Quoted passage ▸
====================
Other predisposing causes in migraine are not so marked as those already mentioned. Station in life exerts but little influence in the causation of the disease. It is met with as often in the laboring classes as in the wealthy. Those who use the brain to any extent in study or business are likely to suffer more often from migraine than those who lead an outdoor life with much physical exercise. Habitual loss of sleep and anxiety also predispose to it.

As to the conditions connected with the immediate production of an attack of migraine, we are in ignorance. It has been thought to depend upon disorders in the circulation of the blood, but then the question arises, Whence these disturbances of circulation? Probably those circulatory disorders which are marked in every case are effect rather than cause of the attack. Indigestion and biliousness must be admitted to favor outbreaks of migraine.

SYMPTOMS.—Migraine occurs at intervals of one or two weeks or longer; often the attacks are not more frequent than every month or even two or three months. I have seen a number of patients who have attacks of migraine on Sunday with regularity, and escape during the interval. Some of these cases ascribed the attacks to sleeping later on this day than on others, but it is more likely that the attacks were the result of the culminating effect of a week's hard work. Between the attacks the patient is usually quite well as far as headache is concerned, but he may have slight neuralgia in branches of the trigeminal. The attacks are more or less alike. They are often preceded by prodromal symptoms for a day or two. The patient may feel languid or tired for a day before the attack. Sometimes there is unusual hunger the night before a paroxysm, or there may be violent gastralgia before each attack. The patient often wakes in the morning after sound sleep with a pain in the head. Should the attack come on in the day, it may be preceded by chilliness, yawning, or sneezing and a sense of general malaise. Ocular symptoms are frequent as a forerunner of an attack. First muscæ volitantes are seen, then balls of fire or bright zigzags appear before the eyes, making it impossible for the patient to read. These symptoms last for a few minutes or a half hour, and then cease, to be immediately followed by pain. Hemianopsia is a precursory symptom of rather frequent occurrence. Ross mentions a case in which the hemianopsia usually lasted about a half hour, and was followed by severe hemicrania. The ocular symptoms are often very alarming to patients.
====================
Things to do ▸
• 1. Answer these questions from the migraine passage:
(a) Which two groups does it say migraine is met with as often in?
(b) Which two conditions must be admitted to favor outbreaks of migraine?
(c) In the case Ross mentions, how long did the hemianopsia usually last?
• 2. Quote the migraine passage word for word, starting at "As to the conditions" and ending at "outbreaks of migraine.".
The material that follows comes from a different source than the migraine passage.
====================
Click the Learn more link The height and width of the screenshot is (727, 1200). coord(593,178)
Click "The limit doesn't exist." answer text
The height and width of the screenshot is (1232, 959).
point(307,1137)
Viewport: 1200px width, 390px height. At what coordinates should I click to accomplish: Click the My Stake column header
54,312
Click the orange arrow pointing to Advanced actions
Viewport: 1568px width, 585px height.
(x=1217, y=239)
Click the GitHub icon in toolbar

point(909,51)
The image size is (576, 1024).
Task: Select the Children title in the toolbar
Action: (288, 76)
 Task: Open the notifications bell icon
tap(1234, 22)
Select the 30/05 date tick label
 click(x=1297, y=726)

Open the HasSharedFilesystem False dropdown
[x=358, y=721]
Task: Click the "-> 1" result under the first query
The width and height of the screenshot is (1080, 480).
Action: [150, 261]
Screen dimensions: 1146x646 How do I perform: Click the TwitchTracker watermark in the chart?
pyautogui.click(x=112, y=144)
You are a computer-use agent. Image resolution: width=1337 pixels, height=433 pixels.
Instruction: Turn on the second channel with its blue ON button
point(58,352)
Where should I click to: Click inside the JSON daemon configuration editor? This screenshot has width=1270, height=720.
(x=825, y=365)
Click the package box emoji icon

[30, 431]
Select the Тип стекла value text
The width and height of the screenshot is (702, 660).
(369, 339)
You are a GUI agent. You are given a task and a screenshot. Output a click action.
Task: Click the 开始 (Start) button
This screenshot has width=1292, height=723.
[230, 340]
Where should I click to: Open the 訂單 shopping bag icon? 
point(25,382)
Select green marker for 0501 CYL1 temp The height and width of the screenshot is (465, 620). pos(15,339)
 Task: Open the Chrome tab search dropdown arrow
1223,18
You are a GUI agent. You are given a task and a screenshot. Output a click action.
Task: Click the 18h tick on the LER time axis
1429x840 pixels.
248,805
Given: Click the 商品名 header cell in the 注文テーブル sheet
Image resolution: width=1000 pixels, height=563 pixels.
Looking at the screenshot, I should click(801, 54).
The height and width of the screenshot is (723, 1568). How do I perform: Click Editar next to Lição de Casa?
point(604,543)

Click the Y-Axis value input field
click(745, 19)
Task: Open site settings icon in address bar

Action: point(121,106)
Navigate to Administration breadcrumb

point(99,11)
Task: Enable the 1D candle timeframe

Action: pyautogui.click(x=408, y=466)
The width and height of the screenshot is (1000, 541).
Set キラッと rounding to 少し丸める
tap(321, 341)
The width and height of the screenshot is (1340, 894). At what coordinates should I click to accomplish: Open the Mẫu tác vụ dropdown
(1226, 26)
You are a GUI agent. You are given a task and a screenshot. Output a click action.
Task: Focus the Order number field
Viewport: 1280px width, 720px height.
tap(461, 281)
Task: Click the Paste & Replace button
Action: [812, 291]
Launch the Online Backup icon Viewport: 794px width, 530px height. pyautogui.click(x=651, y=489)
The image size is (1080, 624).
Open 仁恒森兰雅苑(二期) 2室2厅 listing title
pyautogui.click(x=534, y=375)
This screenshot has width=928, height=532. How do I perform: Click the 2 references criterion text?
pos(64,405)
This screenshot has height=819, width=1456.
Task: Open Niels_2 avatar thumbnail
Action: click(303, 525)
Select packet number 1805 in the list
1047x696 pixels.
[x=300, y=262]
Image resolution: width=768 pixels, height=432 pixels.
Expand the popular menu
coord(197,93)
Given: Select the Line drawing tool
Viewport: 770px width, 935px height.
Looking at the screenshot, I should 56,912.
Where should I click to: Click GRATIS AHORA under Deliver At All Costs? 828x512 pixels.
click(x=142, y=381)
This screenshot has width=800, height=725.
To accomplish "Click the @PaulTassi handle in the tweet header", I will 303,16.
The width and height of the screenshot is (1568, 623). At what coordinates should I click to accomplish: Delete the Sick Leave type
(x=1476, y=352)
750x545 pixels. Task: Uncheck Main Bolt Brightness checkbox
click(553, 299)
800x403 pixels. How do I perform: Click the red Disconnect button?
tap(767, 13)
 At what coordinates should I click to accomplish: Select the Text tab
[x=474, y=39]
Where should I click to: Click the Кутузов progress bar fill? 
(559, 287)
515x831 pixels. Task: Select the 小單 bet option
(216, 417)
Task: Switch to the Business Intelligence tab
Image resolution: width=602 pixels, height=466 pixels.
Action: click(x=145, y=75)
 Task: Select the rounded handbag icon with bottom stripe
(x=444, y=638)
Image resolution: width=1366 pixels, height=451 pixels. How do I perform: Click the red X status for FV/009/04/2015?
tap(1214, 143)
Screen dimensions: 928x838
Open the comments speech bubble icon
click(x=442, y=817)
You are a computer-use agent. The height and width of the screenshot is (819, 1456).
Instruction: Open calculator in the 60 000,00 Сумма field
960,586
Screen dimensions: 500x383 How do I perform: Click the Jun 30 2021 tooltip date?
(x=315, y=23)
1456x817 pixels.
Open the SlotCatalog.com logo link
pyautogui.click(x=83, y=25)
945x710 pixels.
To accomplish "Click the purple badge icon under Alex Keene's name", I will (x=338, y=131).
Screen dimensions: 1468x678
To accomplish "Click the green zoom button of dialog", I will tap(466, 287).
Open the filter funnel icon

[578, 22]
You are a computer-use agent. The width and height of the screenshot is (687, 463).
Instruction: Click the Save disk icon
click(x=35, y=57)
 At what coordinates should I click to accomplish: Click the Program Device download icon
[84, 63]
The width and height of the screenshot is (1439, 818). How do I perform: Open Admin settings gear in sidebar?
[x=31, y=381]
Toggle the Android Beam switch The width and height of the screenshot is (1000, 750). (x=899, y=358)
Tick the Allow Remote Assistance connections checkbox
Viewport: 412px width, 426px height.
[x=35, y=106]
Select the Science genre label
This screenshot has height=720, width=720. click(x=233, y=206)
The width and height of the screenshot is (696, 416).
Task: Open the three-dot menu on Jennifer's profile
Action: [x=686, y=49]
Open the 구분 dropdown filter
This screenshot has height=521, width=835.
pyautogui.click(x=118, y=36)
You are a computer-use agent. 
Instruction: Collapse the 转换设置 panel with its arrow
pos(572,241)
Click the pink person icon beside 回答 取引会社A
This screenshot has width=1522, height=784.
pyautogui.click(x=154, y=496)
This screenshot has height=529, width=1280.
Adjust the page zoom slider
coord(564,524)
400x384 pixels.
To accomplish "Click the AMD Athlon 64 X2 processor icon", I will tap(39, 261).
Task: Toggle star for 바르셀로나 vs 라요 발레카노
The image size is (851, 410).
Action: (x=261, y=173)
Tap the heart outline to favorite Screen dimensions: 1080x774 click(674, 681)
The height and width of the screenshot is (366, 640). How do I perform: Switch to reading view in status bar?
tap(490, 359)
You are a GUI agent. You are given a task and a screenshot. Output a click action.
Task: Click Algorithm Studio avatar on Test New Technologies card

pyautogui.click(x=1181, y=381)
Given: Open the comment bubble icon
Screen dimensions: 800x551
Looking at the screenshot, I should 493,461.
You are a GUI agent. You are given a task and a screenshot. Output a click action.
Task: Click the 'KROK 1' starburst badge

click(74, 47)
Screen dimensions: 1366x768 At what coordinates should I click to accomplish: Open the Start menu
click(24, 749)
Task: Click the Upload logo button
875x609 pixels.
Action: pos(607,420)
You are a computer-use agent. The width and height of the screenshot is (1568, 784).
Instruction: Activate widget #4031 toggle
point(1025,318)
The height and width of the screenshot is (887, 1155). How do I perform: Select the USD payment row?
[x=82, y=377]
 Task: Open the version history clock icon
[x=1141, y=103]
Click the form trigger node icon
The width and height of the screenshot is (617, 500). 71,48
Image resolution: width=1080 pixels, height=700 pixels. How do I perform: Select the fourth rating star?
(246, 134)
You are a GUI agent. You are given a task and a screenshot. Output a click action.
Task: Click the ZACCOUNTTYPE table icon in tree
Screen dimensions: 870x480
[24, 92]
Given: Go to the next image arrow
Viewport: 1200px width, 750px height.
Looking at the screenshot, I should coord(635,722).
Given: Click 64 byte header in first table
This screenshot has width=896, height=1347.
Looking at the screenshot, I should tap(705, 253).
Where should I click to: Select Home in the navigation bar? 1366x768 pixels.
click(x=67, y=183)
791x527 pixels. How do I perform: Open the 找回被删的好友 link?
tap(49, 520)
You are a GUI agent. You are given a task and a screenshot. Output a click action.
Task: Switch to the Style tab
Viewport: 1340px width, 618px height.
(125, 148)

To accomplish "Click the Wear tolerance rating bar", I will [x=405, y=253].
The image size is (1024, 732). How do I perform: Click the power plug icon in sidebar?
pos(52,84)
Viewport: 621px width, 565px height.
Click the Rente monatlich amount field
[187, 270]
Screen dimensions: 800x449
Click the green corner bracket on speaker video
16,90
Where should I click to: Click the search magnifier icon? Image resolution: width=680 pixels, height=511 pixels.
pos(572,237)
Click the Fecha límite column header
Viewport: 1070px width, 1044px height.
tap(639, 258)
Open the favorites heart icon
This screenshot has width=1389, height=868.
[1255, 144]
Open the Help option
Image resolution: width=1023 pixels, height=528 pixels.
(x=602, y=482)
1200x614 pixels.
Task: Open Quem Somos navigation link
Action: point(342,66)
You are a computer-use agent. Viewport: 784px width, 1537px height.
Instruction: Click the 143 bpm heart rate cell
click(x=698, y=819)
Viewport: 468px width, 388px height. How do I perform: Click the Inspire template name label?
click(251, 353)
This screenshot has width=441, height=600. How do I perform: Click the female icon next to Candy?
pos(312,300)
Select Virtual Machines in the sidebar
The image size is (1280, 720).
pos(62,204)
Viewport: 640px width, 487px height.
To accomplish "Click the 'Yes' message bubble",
====================
Written answers ▸
• 1.
(a) The laboring classes and the wealthy.
(b) Indigestion and biliousness.
(c) About a half hour.

• 2.
As to the conditions connected with the immediate production of an attack of migraine, we are in ignorance. It has been thought to depend upon disorders in the circulation of the blood, but then the question arises, Whence these disturbances of circulation? Probably those circulatory disorders which are marked in every case are effect rather than cause of the attack. Indigestion and biliousness must be admitted to favor outbreaks of migraine.